Modern approaches for nonlinear data analysis of economic and financial time series

Abstract

This thesis centers on introducing modern non-linear approaches for data analysis in economics and finance with special attention on business cycles and financial crisis. It is now well stated in the statistical and economic literature that major economic variables display non-linear behaviour over the different phases of the business cycle. As such, nonlinear approaches/models are required to capture the features of the data generating mechanism of inherently asymmetric realizations, since linear models are incapable of generating such behavior.

In this respect, the thesis provides an interdisciplinary and open-minded approach to analyzing economic and financial systems in a novel way. The thesis presents approaches that are robust to extreme values, non-stationarity, applicable to both short and long data length, transparent and adaptive to any financial/economic time series. The thesis provides step-by-step procedures in analyzing economic/financial indicators by incor- porating concepts based on surrogate data method, wavelets, phase space embedding, ’delay vector variance’ (DVV) method and recurrence plots. The thesis also centers on transparent ways of identifying, dating turning points, evaluating impact of economic and financial crisis. In particular, the thesis also provides a procedure on how to an-ticipate future crisis and the possible impact of such crisis. The thesis shows that the incorporation of these techniques in learning the structure and interactions within and between economic and financial variables will be very useful in policy-making, since it facilitates the selection of appropriate processing methods, suggested by the data itself.

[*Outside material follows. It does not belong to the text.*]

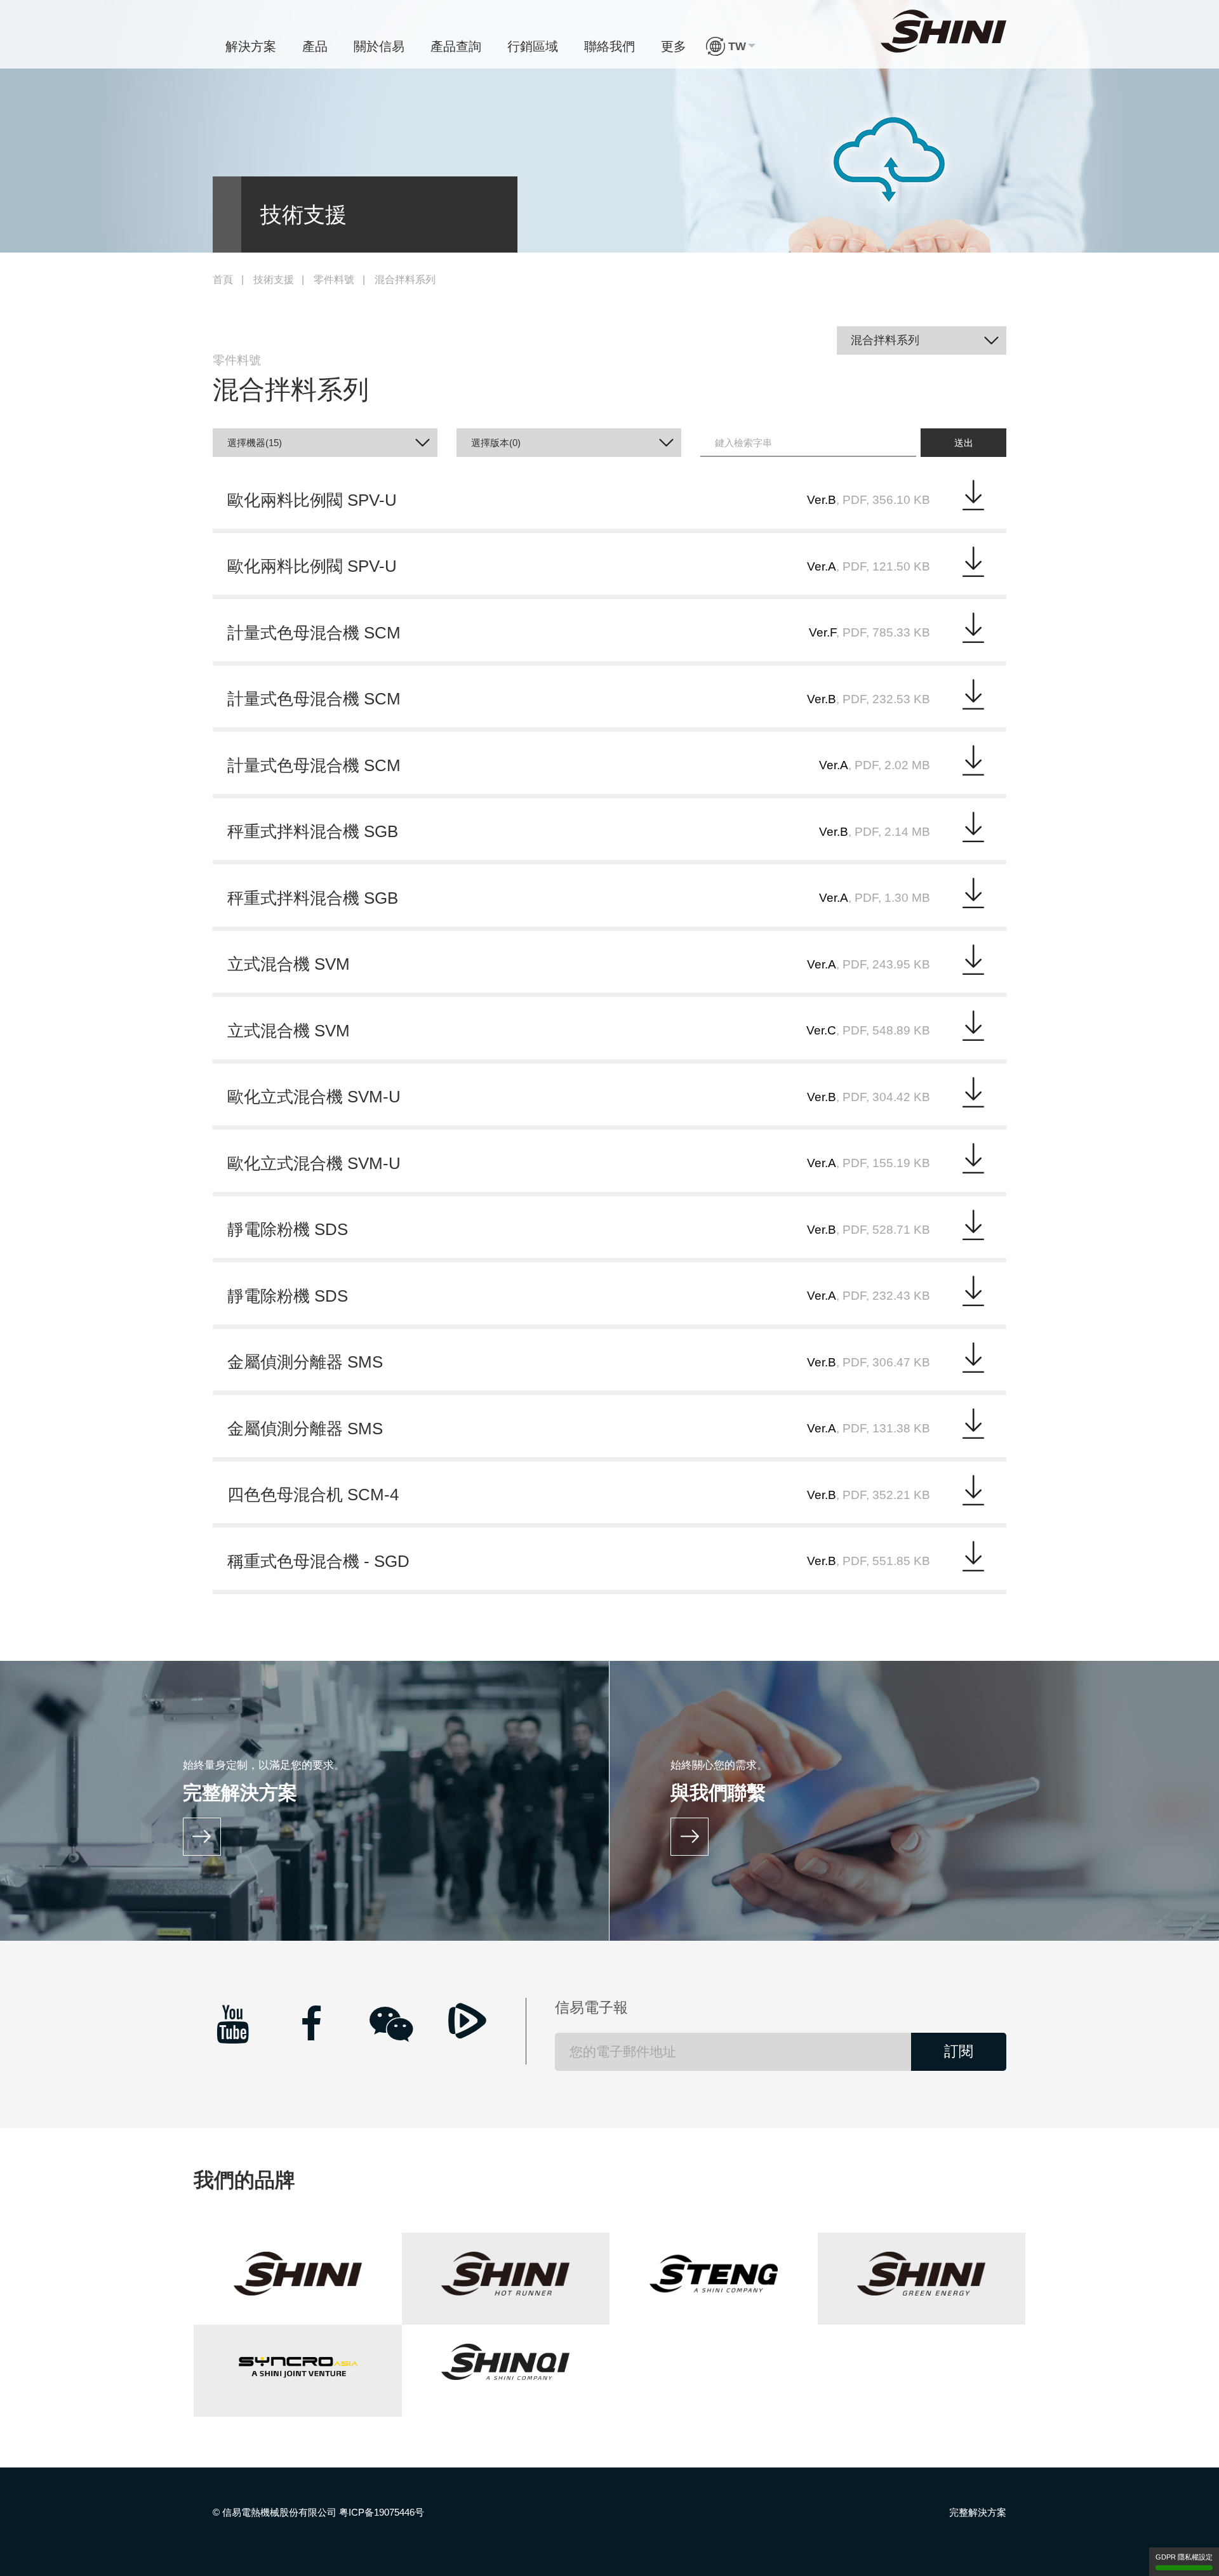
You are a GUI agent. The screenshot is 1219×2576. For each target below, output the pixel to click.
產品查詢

In addition, a novel procedure to test for linearity and unit root in a nonlinear framework is proposed by introducing a new model – the MT-STAR model – which has similar properties of the ESTAR model but reduces the effects of the identification problem and can also account for asymmetry in the adjustment mechanism towards equilibrium. The asymptotic distributions of the proposed unit root test is non-standard and is derived. The power of the test is evaluated through a simulation study and some empirical illustrations on real exchange rates show its accuracy. Finally, the thesis defines a multivariate Self–Exciting Threshold Autoregressive with eXogenous input (MSETARX) models and present an estimation procedure for the parameters. The modeling procedure for the MSETARX models and problems of estimation are briefly considered.